If that sounds like a man more than ably equipped to handle the marked status change of advertisers from BMW and Mercedes Benz to gold coins and security doorbells, it doesn't augur well for change in O'Reilly's kingdom. Income is income, no matter where it comes from.
Nor, frankly, does another consideration which still remains to be sufficiently understood about sexual morality.
In terms of sexual depredations, we are living in an era where there has been a total sea change in our understandings of how men and women ought to proceed with coupling,
Until 40 years ago, sex was considered a virtual entitlement among successful males, especially in those places where the quantity of females was large: Hollywood studios, Washington political staffs, network television, journalism, comedy clubs, athletic teams, rock concerts. Our time's most famous politician has famously bragged about all that such men can do with impunity. "Money for nothing/and chicks for free" is how Dire Straits joked about the rock and roll life.
What people now disgustedly point to as Fox News' "culture" of sexual abuse may be only the tip of a large iceberg of such behavior that lay in the water of ALL TV news.
And rock and roll. And sports. And comedy. And Hollywood.

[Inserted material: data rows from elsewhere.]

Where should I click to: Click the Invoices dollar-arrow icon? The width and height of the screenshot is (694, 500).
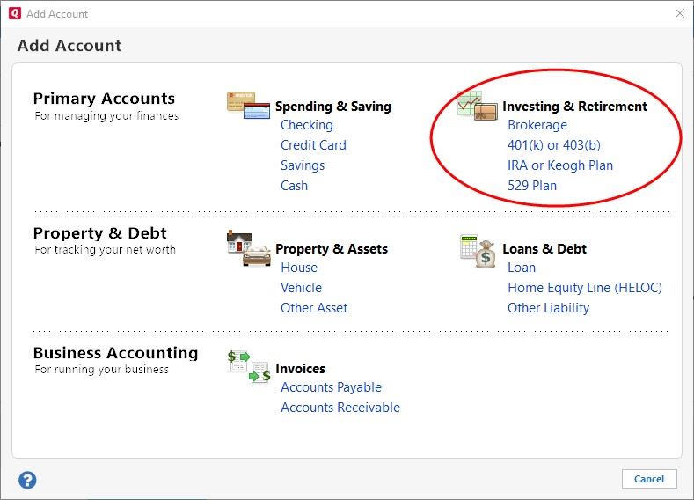(x=247, y=366)
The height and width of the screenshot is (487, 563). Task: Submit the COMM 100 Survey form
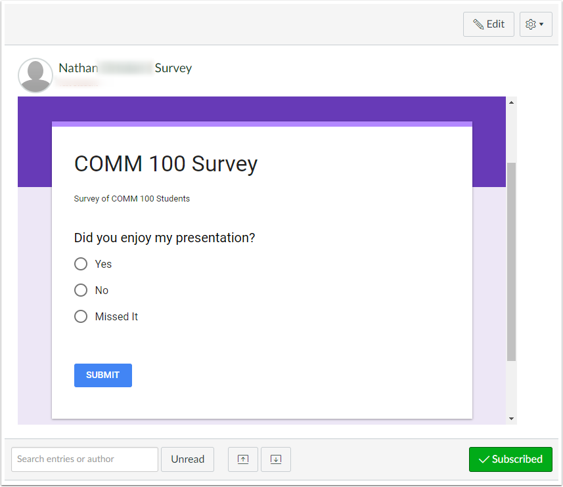pyautogui.click(x=102, y=375)
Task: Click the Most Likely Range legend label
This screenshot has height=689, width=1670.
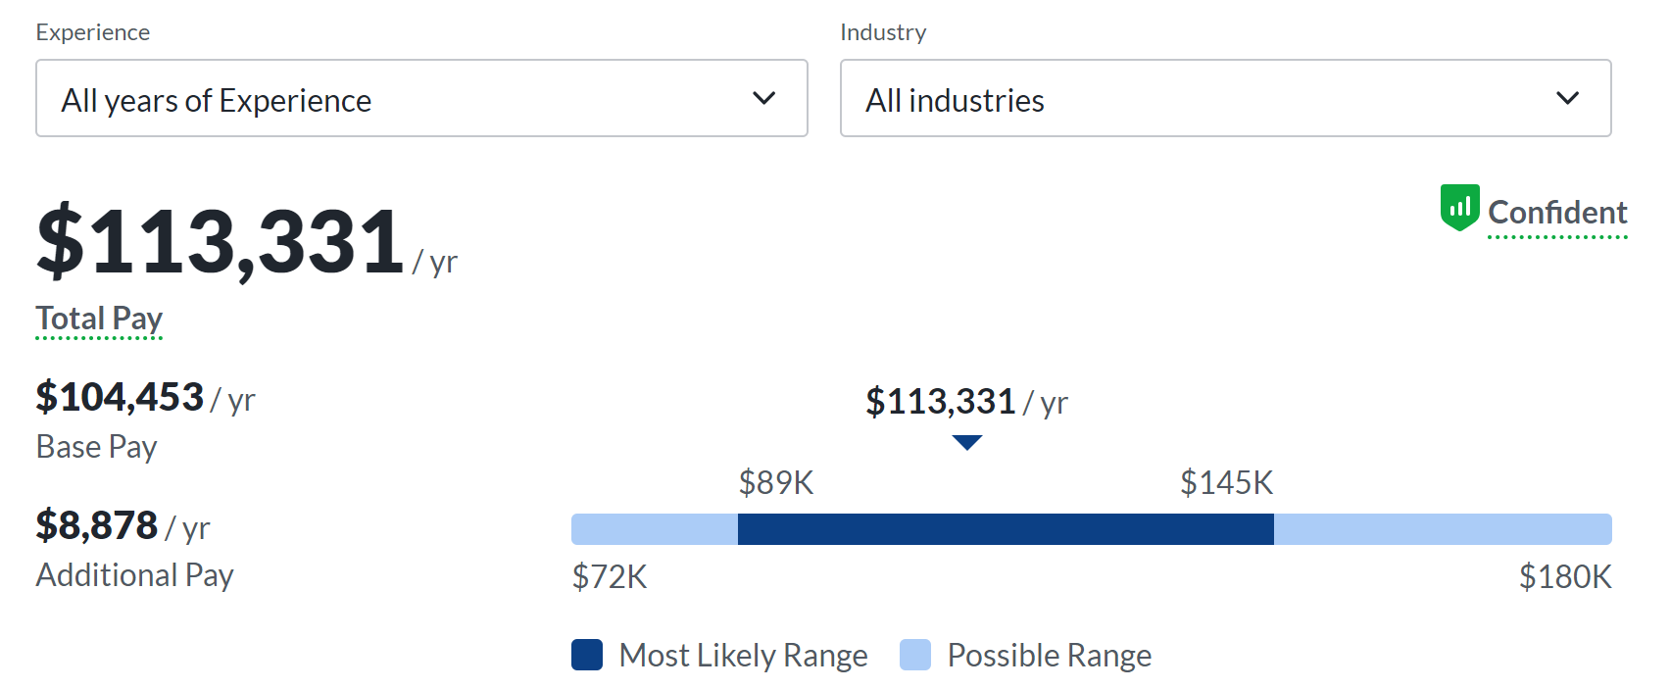Action: (743, 655)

If the shame of the truth, the whole truth and nothing but ever vanishes, I wonder if a lawyer's round-up of ALL male miscreants with ugly sexual entitlement problems wouldn't, in fact, turn a good part of the world upside down and net lawsuit payments equal to the gross national product of Argentina.
What if, unlike O'Reilly, who is easily imagined a bully in all aspects of life, sexual miscreants abounded who are, in manner, as mild and sweetly behaved as choirboys?
I'm just not imaginative enough to conceive of a world entirely without slippery slopes on every side.